I try to look at the whole picture. Here’s a young guy, had success, got paid. Nobody really around him. Organization-wise it can go in and go out. They go for it, then they kind of sell out. It’s just up and down. And I just knew how good he was. It’s like, 'This guy is so talented,' and you put him in the right situation and give him a chance. He’s just taken over, taken off with that opportunity. It’s like a new day.
I take this from my own childhood. I was a pain in the butt in grade school. Oh my God, I was in trouble all the time. I didn’t want to go to the school my mom and dad wanted to send me. They sent me across town a little bit, to a school my brother went to. I said, ‘You know what, I’m tired of being in trouble.’ ... The baseball coach there was great, he was tough, and it changed everything for me. I look at changes of scenery as a chance to say, ‘You know what, I’m done with the past. I don’t want that crap.’
Q. Tell me more about your high school coach, Quentin Merkel [from Memorial High in Evansville, Ind.]. Biggest influence on you as a manager?

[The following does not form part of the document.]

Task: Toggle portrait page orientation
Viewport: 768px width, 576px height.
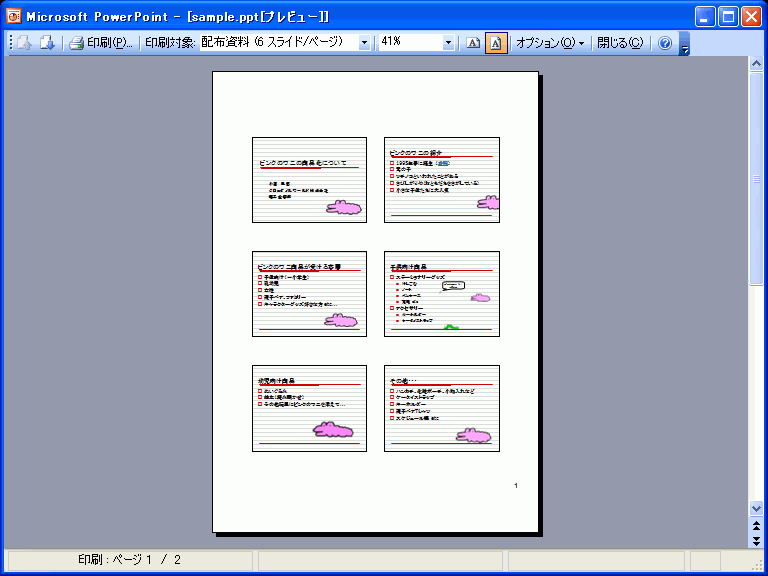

A. He was tough. He was like, 'If you don't get your grades, if you get in trouble, you don’t play.' If you got caught smoking, you’re off the team. If you got detention and missed practice, you’re off. The first meeting we had is like a 3 o’clock meeting. School’s over at 2:50. He locks the door. If you come late, he’s like, ‘I’ll see you next year.’ That’s the way it was.
There were two or three of them that were late. Two of them just left. The one that stays, he gives him a chance. He wanted to see. You’ve got to fight for what you want.
He just retired. He had over 900 wins, playing 30 games a year. That’s a lot of baseball. He’s coming out for this series. They asked me if I could get him tickets, so he’s coming out. He’s awesome. Great guy. All the stuff he said stays with you. It was pretty simple, fundamental, solid. He pushed me to get better. That stuck with me to this day. He was a worker.